**THE TASK**
Once you find the line with "You are a computer-use" in the entries below, print it and each line after it up to and including the line with "Click the Google logo icon", exactly, without pictures.

**RECORDS SUPPLIED**
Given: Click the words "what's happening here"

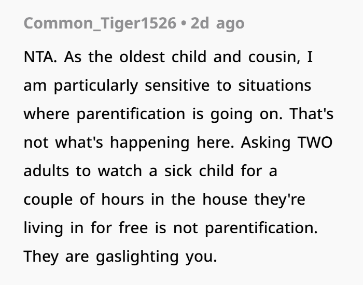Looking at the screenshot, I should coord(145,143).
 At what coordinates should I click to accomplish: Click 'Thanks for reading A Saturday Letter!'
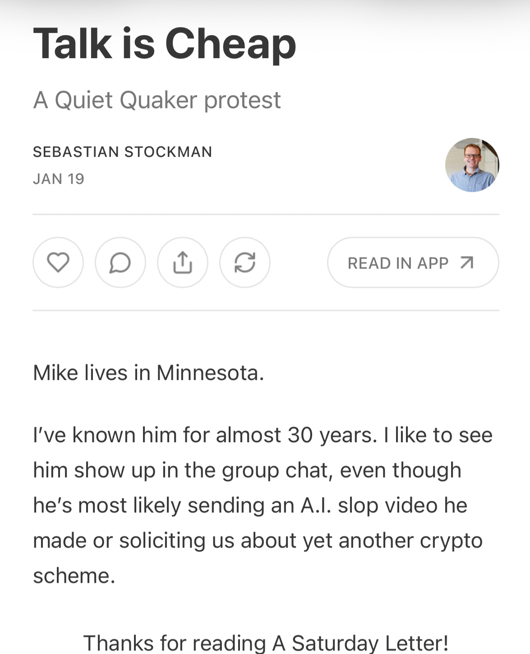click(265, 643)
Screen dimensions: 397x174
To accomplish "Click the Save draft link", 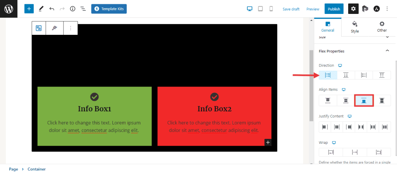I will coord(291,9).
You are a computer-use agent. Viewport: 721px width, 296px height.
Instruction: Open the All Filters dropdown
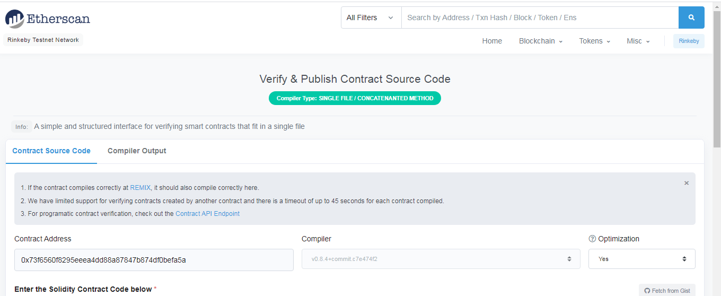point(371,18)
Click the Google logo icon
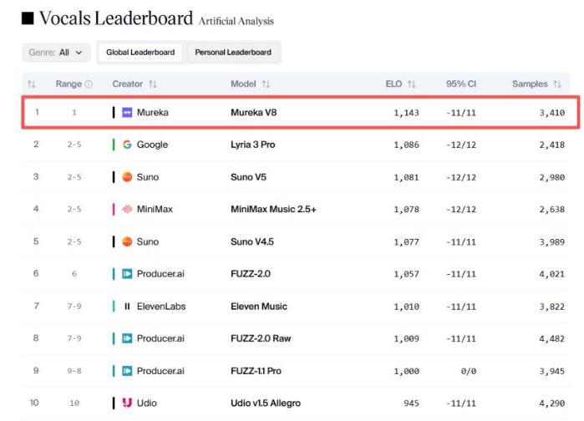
* * *
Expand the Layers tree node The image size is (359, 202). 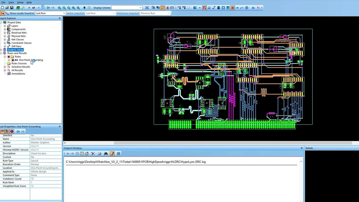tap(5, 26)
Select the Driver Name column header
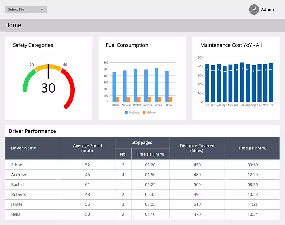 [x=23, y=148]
* * *
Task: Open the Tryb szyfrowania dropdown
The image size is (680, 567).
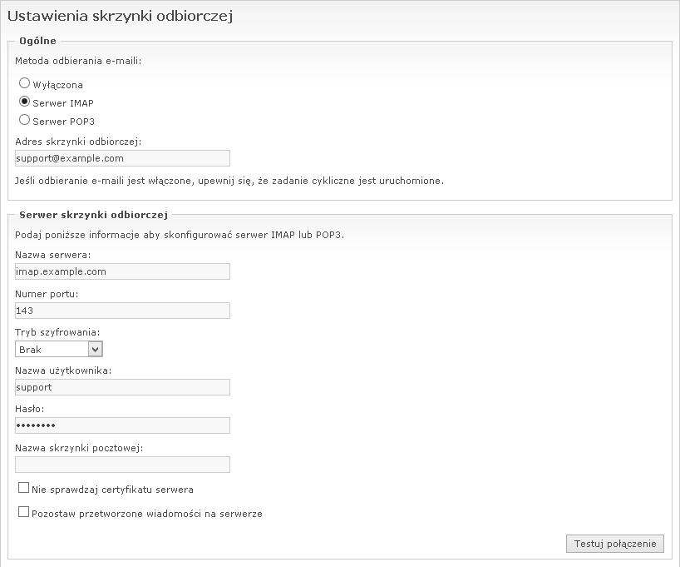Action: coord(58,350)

**TASK ANSWER**
You are a computer-use agent. Viewport: 721px width, 296px height.
Instruction: Open the All Filters dropdown
point(371,18)
Click the Google logo icon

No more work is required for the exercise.